Murat notlarını aldı, gözlerinden işine olan ciddiyeti ve odaklanması belli oluyordu. “Peki, bu arazilerin metrekarelerini nasıl belirleyelim? Yaklaşık bir bütçe belirlediniz mi?”
“Toplamda elimde 2.500.000 dolar var. Bu parayı en verimli şekilde değerlendirmemiz gerek. Arazi metrekareleri stratejik olarak önemli olmalı; çünkü 1 yıl içinde bunların değerlenip satılmasını planlıyorum.”
Murat başını salladı, ciddi bir yüz ifadesiyle, “Anladım. Size en kısa sürede birkaç bölge raporu hazırlayacağım. Ama işlemleri iki hafta içinde tamamlamak istiyorsak, hızlı hareket etmemiz gerek. İlgilendiğiniz arazilerin sahipleriyle hemen irtibata geçeceğim ve bu süre zarfında her şeyin eksiksiz tamamlanmasını sağlayacağım.”
İçimde bir rahatlama hissettim. Her şey kontrol altındaydı. “Harika,” dedim. “Bundan sonrasını avukatımla konuşursunuz” dedim ve tanıştığımıza memnun olduğumu söyleyerek çıkışa doğru gittim.

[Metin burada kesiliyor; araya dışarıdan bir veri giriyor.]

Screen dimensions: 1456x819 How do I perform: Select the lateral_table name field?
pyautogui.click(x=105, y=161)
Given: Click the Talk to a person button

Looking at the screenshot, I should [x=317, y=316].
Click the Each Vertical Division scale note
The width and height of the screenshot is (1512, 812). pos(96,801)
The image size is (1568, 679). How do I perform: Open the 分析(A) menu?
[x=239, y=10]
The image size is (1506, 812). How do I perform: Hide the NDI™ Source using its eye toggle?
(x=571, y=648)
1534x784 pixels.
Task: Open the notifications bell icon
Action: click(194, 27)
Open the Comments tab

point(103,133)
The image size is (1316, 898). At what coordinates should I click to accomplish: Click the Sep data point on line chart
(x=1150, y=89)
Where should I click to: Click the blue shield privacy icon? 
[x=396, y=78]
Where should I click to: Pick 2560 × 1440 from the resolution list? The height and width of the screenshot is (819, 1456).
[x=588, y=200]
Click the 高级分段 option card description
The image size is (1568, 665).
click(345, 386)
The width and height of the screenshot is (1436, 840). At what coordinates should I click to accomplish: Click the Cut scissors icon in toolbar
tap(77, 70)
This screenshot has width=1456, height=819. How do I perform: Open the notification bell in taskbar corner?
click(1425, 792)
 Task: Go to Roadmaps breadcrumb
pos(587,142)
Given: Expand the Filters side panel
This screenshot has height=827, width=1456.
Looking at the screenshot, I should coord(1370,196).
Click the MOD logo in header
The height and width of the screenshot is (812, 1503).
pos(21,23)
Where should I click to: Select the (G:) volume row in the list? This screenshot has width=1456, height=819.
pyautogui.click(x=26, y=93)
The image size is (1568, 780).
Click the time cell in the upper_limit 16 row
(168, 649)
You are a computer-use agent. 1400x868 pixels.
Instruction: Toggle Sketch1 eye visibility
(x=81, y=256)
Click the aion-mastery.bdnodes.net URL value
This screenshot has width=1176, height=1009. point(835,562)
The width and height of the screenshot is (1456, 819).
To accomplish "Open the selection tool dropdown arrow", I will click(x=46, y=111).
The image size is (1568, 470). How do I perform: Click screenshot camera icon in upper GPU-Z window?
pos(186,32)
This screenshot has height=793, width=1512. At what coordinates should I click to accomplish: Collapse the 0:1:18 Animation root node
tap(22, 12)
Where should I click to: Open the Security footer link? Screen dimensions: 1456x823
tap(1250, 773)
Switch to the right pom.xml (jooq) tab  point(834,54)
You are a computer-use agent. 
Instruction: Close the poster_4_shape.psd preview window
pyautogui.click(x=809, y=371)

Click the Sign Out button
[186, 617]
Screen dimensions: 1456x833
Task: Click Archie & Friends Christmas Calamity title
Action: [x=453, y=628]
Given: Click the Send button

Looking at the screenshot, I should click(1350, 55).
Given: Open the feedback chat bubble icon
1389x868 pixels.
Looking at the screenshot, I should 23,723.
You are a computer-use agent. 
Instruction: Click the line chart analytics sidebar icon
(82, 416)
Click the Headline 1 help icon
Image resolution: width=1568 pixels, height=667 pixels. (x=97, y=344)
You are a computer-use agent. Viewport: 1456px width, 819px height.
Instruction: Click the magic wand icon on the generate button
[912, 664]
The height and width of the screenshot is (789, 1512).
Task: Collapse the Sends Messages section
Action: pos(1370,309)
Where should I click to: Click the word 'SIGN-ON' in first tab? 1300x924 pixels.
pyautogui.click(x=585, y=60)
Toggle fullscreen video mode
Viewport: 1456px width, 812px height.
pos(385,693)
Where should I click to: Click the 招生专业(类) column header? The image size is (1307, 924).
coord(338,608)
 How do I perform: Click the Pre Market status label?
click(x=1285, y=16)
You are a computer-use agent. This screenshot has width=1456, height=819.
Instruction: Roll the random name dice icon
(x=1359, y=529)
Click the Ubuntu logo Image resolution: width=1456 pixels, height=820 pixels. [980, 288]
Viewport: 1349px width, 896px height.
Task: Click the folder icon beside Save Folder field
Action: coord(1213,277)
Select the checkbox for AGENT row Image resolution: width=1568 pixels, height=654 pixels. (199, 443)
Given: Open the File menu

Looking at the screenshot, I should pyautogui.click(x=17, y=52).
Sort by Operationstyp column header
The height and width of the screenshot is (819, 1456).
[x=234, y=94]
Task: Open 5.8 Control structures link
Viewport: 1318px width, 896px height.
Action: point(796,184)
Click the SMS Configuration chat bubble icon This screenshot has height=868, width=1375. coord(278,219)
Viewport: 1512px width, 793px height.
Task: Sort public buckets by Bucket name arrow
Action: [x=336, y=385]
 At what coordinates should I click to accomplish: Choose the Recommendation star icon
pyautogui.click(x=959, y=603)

Kapıya doğru giderken telefonumu çıkarıp Akif beyi aradım. “Merhaba Akif bey. Az önce Azim Emlaktan çıktım. burada Murat bey var. En kısa zamanda kendisine ulaşıp araziler konusunda beni bilgilendirir misiniz?” dediğimde Akif bey “Tamam Elif kızım sen merak etme ben ilgilenir sana dönerim.” dedi ve bir iki hoşbeşten sonra telefonu kapatmıştım. Akif beyle benim aramda avukat müvekkilden çok abi kardeş ilişkisi olsada ben ona bey diye hitap etmeyi tercih ediyordum.
Yoldan geçen bir taksiye binip eve doğru gelirken derim bir nefes aldım. Artık tek yapmam gereken, iki hafta içinde bu arazileri almak ve gelecekte beklediğim değer artışını izlemekti.